Clara, accoudée à la fenêtre, regardait dehors.
L’appartement donnait sur un parc, et en face les autres HLM.
C’était peu de choses, pas la meilleure vue du monde, mais c’était déjà ça.
La fenêtre, c’est l’endroit préféré de Clara.
Regarder ce qui se passe en bas, les enfants qui jouent. Regarder les autres balcons et la vie qui s’anime.
Ou, simplement, observer le ciel et les nuages.
J’avais souvent envie de dire « A quoi penses-tu Clara, quand tu regardes en bas ? »
Et aujourd’hui, sans le savoir, sans le faire exprès, elle a répondu à la question.
« Partons d’ici. »
J’étais sur le canapé -un vieux truc déchiré de partout, récupéré aux puces- perdu dans le néant, à regarder Clara qui regardait ailleurs.
« On s’en va. J’en ai marre. »
Elle s’est tournée vers moi, ses yeux étaient perçants et décidés.
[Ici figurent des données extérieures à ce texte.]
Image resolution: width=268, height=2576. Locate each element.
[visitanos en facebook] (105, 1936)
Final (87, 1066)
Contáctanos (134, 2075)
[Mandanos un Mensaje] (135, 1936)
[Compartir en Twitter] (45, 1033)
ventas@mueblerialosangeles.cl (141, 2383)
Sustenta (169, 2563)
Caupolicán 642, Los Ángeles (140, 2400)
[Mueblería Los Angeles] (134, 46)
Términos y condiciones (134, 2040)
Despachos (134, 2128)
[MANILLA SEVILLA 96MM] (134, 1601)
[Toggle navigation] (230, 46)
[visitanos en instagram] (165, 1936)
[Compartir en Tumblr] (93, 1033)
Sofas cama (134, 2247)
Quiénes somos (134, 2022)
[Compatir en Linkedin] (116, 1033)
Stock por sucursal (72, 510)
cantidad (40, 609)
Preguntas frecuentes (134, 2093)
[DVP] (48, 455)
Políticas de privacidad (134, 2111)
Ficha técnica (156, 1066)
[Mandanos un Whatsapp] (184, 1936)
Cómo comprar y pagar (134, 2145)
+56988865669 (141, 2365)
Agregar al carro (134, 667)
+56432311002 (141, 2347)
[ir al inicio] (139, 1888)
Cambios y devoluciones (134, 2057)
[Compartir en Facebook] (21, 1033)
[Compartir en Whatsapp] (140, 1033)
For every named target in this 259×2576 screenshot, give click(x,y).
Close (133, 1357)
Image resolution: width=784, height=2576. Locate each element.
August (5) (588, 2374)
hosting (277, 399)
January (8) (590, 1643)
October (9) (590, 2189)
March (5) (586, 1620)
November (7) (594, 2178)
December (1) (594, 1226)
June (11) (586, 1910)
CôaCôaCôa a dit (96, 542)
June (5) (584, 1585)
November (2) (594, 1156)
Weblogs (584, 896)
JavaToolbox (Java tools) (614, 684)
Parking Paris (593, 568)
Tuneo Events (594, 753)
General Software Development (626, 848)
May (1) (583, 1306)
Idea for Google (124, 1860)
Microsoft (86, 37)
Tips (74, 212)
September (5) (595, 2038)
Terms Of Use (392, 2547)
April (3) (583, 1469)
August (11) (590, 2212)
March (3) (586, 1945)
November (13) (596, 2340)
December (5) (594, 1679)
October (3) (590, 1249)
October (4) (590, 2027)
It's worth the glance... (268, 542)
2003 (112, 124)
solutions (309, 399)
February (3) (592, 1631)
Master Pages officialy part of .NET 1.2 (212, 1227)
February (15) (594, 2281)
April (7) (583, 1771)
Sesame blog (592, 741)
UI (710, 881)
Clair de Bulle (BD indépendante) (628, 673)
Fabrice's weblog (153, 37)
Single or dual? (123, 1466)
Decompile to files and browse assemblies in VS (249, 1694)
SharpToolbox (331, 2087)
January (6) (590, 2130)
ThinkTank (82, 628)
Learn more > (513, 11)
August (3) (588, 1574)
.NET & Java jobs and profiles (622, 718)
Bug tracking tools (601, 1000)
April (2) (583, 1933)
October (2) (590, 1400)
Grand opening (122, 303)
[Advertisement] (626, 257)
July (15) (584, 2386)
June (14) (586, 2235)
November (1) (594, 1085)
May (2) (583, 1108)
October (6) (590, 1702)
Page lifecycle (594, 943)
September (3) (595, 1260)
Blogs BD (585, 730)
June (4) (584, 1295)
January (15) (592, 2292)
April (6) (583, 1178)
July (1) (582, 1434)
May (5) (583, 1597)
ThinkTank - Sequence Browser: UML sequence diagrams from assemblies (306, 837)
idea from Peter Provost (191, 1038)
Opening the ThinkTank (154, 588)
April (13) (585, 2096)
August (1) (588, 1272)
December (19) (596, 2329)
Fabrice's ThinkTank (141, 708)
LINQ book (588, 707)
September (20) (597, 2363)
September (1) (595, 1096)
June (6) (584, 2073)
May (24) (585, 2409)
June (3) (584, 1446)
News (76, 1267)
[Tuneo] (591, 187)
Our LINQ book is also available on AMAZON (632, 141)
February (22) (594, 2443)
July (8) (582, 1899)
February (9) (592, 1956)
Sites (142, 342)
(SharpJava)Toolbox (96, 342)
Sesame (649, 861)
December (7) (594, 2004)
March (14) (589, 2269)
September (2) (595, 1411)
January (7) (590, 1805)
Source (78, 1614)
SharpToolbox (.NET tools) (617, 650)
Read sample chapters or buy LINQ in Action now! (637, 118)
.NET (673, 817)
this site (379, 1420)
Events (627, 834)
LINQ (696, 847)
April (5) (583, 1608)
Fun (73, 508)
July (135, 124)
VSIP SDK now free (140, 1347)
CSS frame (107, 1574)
« T’es sérieuse ? » J’ai dit.
- Bah oui. Qu’est-ce qui nous empêche de partir ?
- L’argent, peut-être, j’ai répondu.
Clara a soupiré, les yeux en l’air.
Elle a pris une clope dans le paquet posé sur la petite table, et le briquet posé à côté.
Elle a allumé la clope, aspiré la fumée, et toussé.
« Tu fumes, maintenant ? »
Clara qui, subitement, alors qu’elle détestait l’odeur de la clope froide dans l’appartement, s’en était allumé une… Il fallait le voir pour le croire.
Elle m’obligeait toujours à aller sur le balcon, même en hiver. Mais là, elle fumait, librement, et à l’intérieur en plus.
« J’ai pas à me justifier, je te dois rien. »
Elle lève les yeux au ciel, encore :
« Bon. On se casse, c’est tout. »
Elle était sérieuse.
Un truc que j’ai appris, avec elle, c’est de rien discuter. Si elle veut quelque chose, elle l’aura de toute façon.
Argent ou pas argent, elle s’en fout : si elle veut partir, on partira.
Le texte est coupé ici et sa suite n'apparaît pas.